MARMARA Grubu’nun düzenlediği iftar yemeği olağanın dışında bir olaydı.
Pazartesi günkü geleneksel iftarın özelliği, dünyanın çeşitli ülkelerinden gelen değişik dinlere mensup 17 ruhani lideri ve bilimadamını bir araya getirmesiydi.
Salonda oluşan mozaik gerçekten de ramazanın hoşgörü ve paylaşım felsefesine büyük bir anlam katıyordu.
Müslüman, Hıristiyan, Musevi dinlerini temsil eden ruhani liderler ile bilim adamları yaptıkları konuşmalarda günümüzde dinlerin düşmanlığın değil barışın nedeni olması gerektiğini vurguladılar.
Ve bunun örneğini ramazan duası yapılırken hep birlikte Tanrı’ya yönelerek gösterdiler.

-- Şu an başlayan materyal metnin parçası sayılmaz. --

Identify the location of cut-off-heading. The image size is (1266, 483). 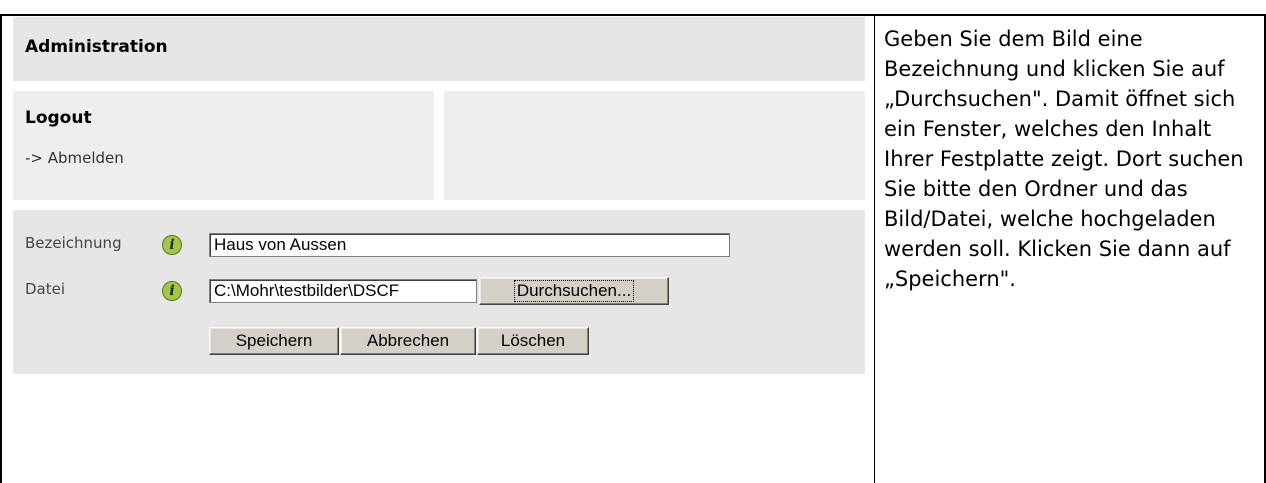
(633, 8).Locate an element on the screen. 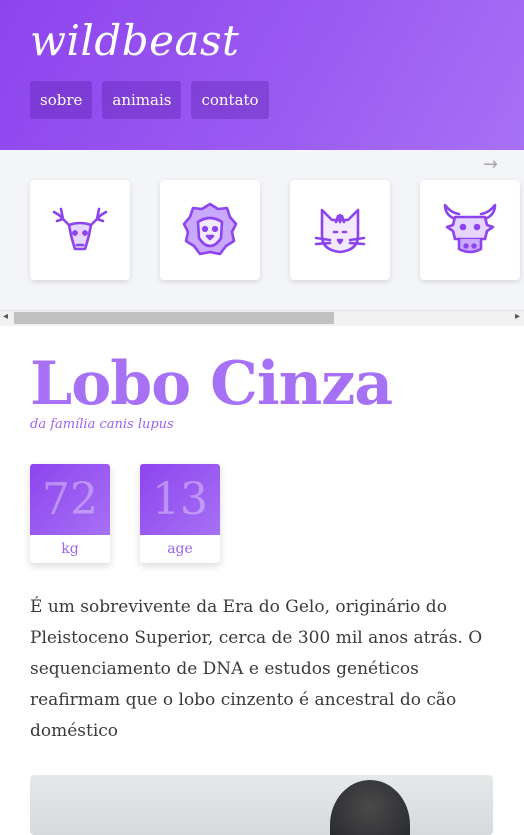 This screenshot has width=524, height=835. deer-icon is located at coordinates (80, 229).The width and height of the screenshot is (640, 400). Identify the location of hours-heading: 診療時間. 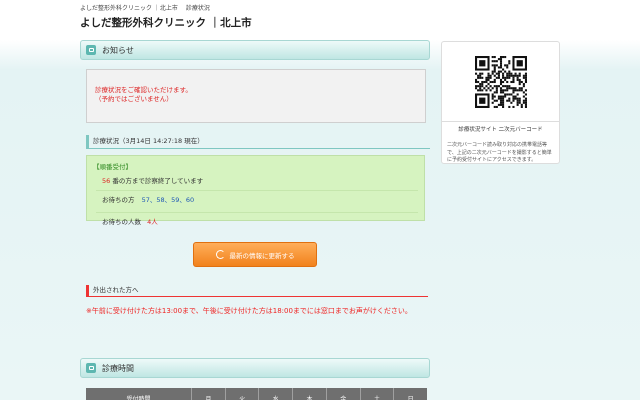
(118, 368).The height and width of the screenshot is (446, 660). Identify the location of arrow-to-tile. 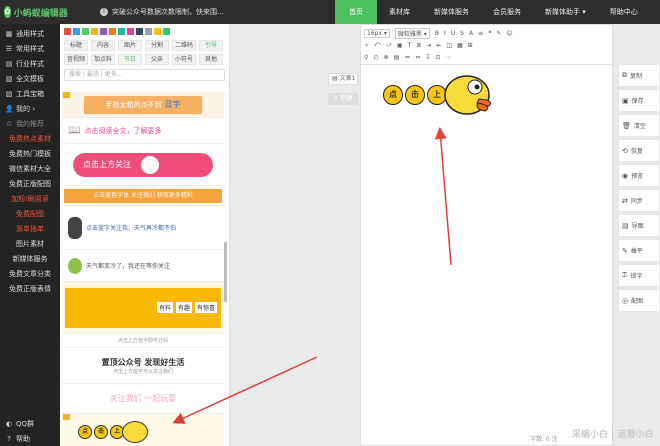
(245, 390). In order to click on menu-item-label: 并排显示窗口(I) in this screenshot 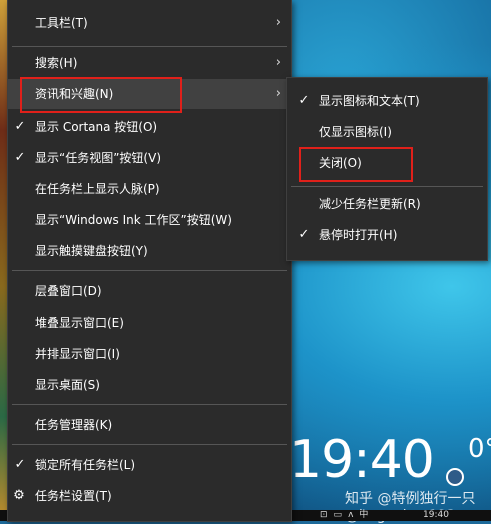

Oruç tutmayan Hıristiyan ile Museviler Müslümanlarla birlikte iftar yaptılar.
İftar sonrasındaki konuşmalar ve dile getirilen dilekler, dinler arası barışın dünya huzuru için ne kadar önemli olduğunu bir kez daha ortaya koydu.
Şurası bir gerçek ki, dini liderler aralarındaki diyalog yoğunlaştırabilirse dünya barışı için çok önemli adımlar atılabilir.
İftara katılımın beklenenin çok üzerinde olması, Marmara Grubu’nun ne kadar önemli bir görevi yerine getirdiğinin bir göstergesiydi.
Görülmesi, yaşanması gereken bir iftardı.
* * *
Ramazan ayı sürekli yinelendiği gibi gerçekten de on bir ayın sultanıdır.
Bu kutsal ay, insanların günlük yaşamlarını da etkiliyor. Çünkü ramazanda ruhlar derin bir dinginliğe bürünüyor.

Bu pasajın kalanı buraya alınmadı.